[start Extracted text]
Unicode is complex because it deals with complex phenomena. In fact, much of the other criticism is aimed at Unicode's attempts at simplification of the complexity! But it remains true that if you are willing to limit yourself to one writing system with a fixed repertoire of characters, you could deal with it in a simpler and more efficient way.

Many things could have been done differently, and perhaps in a simpler way. On the other hand, simplicity is relative: when the reality to be dealt with is complex, doing things the simple way in one respect may bounce back elsewhere. Moreover, as support for Unicode becomes more mature, most of the complexity will be hidden from almost all people, behind applications and subroutine libraries.

4.7.2. Inefficiency?

Fairly often, people say that Unicode is too inefficient, since it uses two bytes for each character. We cannot afford doubling the size of each text file, and the duration of any text transfer, can we? There is also a more modern version of this claim, saying that Unicode needs four bytes for a character.
[end Extracted text]
What you will do →
(1) Summarize the Unicode excerpt in two sentences.
(2) Answer these questions from the Unicode excerpt, one line each:
(a) At what is much of the other criticism of Unicode aimed?
(b) Behind what will most of the complexity be hidden as Unicode support matures?
(c) How many bytes per character does the more modern version of the inefficiency claim say Unicode needs?
(3) Carry the Unicode excerpt forward from its final sentence.
None of the material is needed for these tasks.
[start Given information]
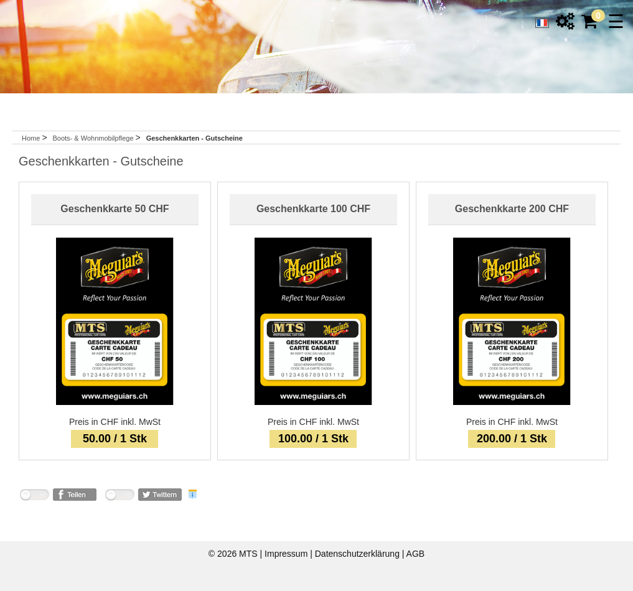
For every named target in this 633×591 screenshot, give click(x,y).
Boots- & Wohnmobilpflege (93, 138)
[end Given information]
Answers for this exercise →
(1) Unicode is complex because the phenomena it deals with are complex, and although a system limited to one writing system with a fixed set of characters could be simpler and more efficient, most of Unicode's complexity will be hidden behind applications and subroutine libraries as support matures. People also often call Unicode inefficient because it uses two bytes per character, or, in a more modern version of the claim, four.

(2)
(a) Unicode's attempts at simplifying the complexity
(b) Applications and subroutine libraries
(c) Four

(3)
As we have noted, and as will be discussed in detail in Chapter 6, Unicode has several encoding forms. Using UTF-8, for example, the size of a text file remains exactly the same as in ASCII, one octet (byte) per character, as long as the data consists of ASCII characters only. If you use other characters, then you "pay" for them: each of them requires two, three, or four octets.

The inefficiency argument has a point, though. If you have Modern Greek text, for example, you can represent it in some 8-bit encoding, using just one octet per character. In any Unicode encoding, each Greek letter requires at least two octets. For languages like French, the effect is smaller, since the majority of characters used in French are ASCII characters.

In processing character data in Unicode, inefficiency is caused either by the overhead of interpreting an encoding like UTF-8 or by the use of an encoding (such as UCS-2), which is simpler to process but wasteful in terms of storage. Moreover, if you really process character data in a Unicode-conforming way, you need to observe several mandatory rules, due to normative properties of characters. In reality, however, you can process Unicode data without making your application Unicode-conforming.

To summarize, Unicode may imply some inefficiency as compared to simpler character codes, but usually the problem is small when compared with the gain. When the problem becomes important, various compression methods can be used. This may mean either general purpose compression or the special purpose compression schemes described in Chapter 6.

4.7.3. Is It Reasonable to Require Support for 100,000 Characters?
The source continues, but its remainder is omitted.